Meta-ethnography for LIS: A Practical Guide

Research Tips Blog

Published: Nov 15, 2025

Meta-ethnography is a qualitative synthesis method that goes beyond summarizing studies to interpret them together. Developed by George W. Noblit and R. Dwight Hare in 1988, it’s built around “translating” key concepts across studies to generate new, third-order insights, often theoretical models you couldn’t see from any single paper.

Noblit & Hare outlined seven iterative phases. Below is a LIS-friendly rendering:

  1. Getting started – Define the phenomenon (e.g., “information avoidance in teens”). Frame a synthesis question appropriate for interpretive work.
  2. Deciding what’s relevant – Purposefully sample qualitative studies that speak to your focus; document inclusion criteria. The eMERGe guidance offers concrete reporting items for this stage.
  3. Reading the studies – Extract second-order constructs (authors’ interpretations, not raw quotes). Keep rich context.
  4. Determining how studies are related – Map concepts across studies; note agreements, tensions, and boundaries. Recent methodological reviews explain options for relating studies.
  5. Translating studies into one another – The distinctive bit: compare key concepts and carry over meanings from one study to the next (reciprocal and refutational translation).
  6. Synthesizing translations – Build an overarching line-of-argument (a conceptual model or set of propositions).
  7. Expressing the synthesis – Tailor your output to researchers and practitioners (e.g., a model figure, practice implications).
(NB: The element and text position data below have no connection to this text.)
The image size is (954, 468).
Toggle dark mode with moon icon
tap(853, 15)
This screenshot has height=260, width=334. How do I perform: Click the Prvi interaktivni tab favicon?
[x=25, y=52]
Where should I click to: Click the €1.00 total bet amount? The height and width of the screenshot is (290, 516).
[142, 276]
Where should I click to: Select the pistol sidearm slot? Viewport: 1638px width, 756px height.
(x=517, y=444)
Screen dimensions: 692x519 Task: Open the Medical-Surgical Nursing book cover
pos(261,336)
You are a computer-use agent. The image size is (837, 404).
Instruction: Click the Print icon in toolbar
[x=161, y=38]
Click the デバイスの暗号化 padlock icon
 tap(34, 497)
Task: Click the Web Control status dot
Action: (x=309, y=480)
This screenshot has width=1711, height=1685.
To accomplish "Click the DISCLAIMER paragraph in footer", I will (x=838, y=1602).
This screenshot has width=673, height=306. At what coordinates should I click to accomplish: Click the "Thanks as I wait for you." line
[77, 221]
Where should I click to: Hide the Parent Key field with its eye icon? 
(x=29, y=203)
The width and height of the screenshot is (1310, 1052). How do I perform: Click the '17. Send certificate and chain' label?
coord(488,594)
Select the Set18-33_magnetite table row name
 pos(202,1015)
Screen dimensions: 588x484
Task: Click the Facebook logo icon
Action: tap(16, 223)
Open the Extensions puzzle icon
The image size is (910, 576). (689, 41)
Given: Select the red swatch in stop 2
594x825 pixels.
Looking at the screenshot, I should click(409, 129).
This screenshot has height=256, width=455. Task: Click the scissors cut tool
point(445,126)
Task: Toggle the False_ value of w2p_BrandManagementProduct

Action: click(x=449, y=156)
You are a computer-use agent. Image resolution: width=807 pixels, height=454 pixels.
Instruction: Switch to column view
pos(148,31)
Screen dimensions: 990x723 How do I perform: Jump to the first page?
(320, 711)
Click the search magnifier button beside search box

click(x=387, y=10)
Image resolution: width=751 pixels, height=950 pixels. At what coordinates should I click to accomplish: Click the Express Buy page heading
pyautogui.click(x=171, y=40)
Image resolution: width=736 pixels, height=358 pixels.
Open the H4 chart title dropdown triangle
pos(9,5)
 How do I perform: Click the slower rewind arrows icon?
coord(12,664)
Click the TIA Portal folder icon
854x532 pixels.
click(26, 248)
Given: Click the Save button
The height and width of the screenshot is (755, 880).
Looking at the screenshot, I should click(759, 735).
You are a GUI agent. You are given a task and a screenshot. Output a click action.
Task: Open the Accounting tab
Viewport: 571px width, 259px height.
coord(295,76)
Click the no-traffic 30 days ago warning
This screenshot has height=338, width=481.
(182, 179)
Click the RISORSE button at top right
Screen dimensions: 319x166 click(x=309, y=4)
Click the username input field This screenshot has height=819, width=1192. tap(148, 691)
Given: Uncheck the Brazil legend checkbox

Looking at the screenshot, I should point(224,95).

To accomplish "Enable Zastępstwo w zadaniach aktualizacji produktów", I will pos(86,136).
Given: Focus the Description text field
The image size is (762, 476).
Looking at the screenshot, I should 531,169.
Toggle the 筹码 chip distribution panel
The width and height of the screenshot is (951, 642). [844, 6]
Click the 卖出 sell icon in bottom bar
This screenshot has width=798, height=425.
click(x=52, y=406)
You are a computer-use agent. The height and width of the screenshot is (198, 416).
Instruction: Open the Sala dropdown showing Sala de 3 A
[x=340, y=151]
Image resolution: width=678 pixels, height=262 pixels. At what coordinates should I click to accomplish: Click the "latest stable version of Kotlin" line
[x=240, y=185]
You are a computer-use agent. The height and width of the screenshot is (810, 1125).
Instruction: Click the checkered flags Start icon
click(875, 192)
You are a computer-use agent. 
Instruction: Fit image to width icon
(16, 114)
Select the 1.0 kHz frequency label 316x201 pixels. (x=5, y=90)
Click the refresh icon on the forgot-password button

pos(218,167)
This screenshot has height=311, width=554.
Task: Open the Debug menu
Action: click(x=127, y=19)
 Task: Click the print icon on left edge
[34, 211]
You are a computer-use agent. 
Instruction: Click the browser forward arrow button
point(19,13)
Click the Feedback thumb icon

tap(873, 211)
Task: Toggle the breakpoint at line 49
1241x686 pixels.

Use the eMERGe checklist to report transparently.

The eMERGe reporting guidance (and explanatory materials) lays out 19–21 items covering all seven phases—what you decided, how you translated concepts, and how your final model links back to primary studies. It’s the go-to checklist journal reviewers now expect.

There are some common pitfalls we need to mindful about when conducting meta-ethnography:

  • Treating it like a thematic review. Meta-ethnography is interpretive, centered on translation and a line-of-argument—not just aggregating themes. Use the methodological reviews to guide phases 4–6.
  • Thin reporting. If readers can’t see how you got from study A to concept Z, your synthesis won’t travel. Use eMERGe’s items as a structuring template for your write-up.
  • Losing context. Preserve links to study settings/populations so your model respects meaning and transferability across LIS domains.

Library and Information Science (LIS) has a deep bench of qualitative work (information behavior, user experience, community engagement, school librarianship), yet we’re often criticized for fragmented, small-N studies and underdeveloped theory. Meta-ethnography helps us synthesize those studies into a coherent conceptual contribution.